Asset tokenization in banks: a real threat to bitcoin that no one talks about
While the market discusses MicroStrategy's impact on Bitcoin, the real long-term threat to BTC comes from a different source. It is the mass adoption of asset tokenization by the world's largest banks on private blockchains. In my firm belief, it is this trend, not the actions of individual corporations, that could fundamentally change the landscape of the crypto industry.
Wall Street moves to private rails
More than 15 leading global banks are actively launching solutions for tokenized finance. JPMorgan's Kinexys platform (formerly Onyx) has already processed over $3 trillion since launch, with daily transaction volumes exceeding $7 billion. Notably, the bank's CEO Jamie Dimon continues to criticize Bitcoin, yet his organization is actively building blockchain infrastructure.

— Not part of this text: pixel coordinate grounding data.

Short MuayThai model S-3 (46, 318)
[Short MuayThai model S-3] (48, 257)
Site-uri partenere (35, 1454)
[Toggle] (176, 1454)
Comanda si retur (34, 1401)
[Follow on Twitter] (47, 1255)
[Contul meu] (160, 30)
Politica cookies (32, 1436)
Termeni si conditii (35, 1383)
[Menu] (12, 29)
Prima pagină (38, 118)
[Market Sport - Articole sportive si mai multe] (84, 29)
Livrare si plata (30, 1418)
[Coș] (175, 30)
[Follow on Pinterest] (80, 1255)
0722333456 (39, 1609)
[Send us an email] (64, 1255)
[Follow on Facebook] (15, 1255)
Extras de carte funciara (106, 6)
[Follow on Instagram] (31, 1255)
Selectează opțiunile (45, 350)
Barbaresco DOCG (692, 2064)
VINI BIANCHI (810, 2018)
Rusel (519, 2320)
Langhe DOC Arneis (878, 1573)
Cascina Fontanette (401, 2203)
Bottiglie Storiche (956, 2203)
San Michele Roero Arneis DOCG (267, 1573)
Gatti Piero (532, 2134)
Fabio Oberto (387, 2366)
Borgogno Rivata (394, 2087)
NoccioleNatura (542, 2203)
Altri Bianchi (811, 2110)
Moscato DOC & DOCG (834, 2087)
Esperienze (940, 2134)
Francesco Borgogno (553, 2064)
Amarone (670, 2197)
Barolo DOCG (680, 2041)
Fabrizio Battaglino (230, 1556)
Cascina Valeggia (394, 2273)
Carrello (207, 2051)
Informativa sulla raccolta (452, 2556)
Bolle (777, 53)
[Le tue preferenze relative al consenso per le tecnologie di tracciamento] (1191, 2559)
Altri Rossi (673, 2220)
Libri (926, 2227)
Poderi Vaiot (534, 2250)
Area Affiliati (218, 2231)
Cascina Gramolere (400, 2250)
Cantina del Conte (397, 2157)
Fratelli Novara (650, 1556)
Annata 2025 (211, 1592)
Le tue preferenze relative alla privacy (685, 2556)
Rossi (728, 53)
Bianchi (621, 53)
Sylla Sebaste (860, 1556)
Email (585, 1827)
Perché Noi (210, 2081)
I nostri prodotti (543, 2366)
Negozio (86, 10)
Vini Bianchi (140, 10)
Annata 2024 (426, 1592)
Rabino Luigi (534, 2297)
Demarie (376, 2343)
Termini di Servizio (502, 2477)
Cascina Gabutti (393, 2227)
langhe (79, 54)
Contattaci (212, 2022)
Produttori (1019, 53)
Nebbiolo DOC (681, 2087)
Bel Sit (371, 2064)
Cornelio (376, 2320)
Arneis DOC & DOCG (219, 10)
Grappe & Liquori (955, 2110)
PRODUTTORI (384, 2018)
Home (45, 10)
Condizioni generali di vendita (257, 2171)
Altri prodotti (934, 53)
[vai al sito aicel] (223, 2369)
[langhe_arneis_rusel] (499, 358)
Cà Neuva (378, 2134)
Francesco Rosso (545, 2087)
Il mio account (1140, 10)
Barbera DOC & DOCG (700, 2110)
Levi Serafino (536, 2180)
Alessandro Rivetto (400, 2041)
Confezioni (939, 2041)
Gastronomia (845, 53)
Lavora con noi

However, the key arena is the Canton Network. Here, DTCC is tokenizing US government bonds with plans to complete the project by 2026. HSBC is testing tokenized deposits, and Goldman Sachs is settling tokenized bonds. The results are impressive: in the 30 days leading up to the end of June, Canton collected about $60 million in fees, while Ethereum collected only $11 million over the same period.
Why is this a threat to Bitcoin?
JPMorgan analysts led by Nikolaos Panigirtzoglou directly point out: if settlements and assets move to permissioned networks, public blockchains will eventually lose activity, liquidity, and capital inflows. Institutional players choose private systems due to manageability, confidentiality, and legal predictability.
The Bank for International Settlements (BIS) has also expressed similar concerns, stating that public blockchains face issues of scalability and financial transparency. The regulator supports unified ledgers based on regulated platforms.
The scale is already impressive: about $31 billion in tokenized real-world assets are hosted on public blockchains, with two-thirds of that amount on Ethereum. But JPMorgan expects that as the market grows, most issuance and settlement will move to closed platforms with permissioned access.
Alternative view and my opinion
There is also an opposing viewpoint: Bitcoin is valuable not for mass use in finance, but due to its scarcity and neutral status. Some analysts already prefer stablecoins and tokenization over direct investments in BTC.
My expert assessment: Asset tokenization in banks is not just a technological trend, but a fundamental shift. Bitcoin will remain as digital gold and a store of value, but its role in global finance could significantly diminish. Institutional money will go where there is control and predictability, not where decentralization reigns. Investors should closely monitor the development of private blockchain networks — that is where the future of financial infrastructure is currently being shaped.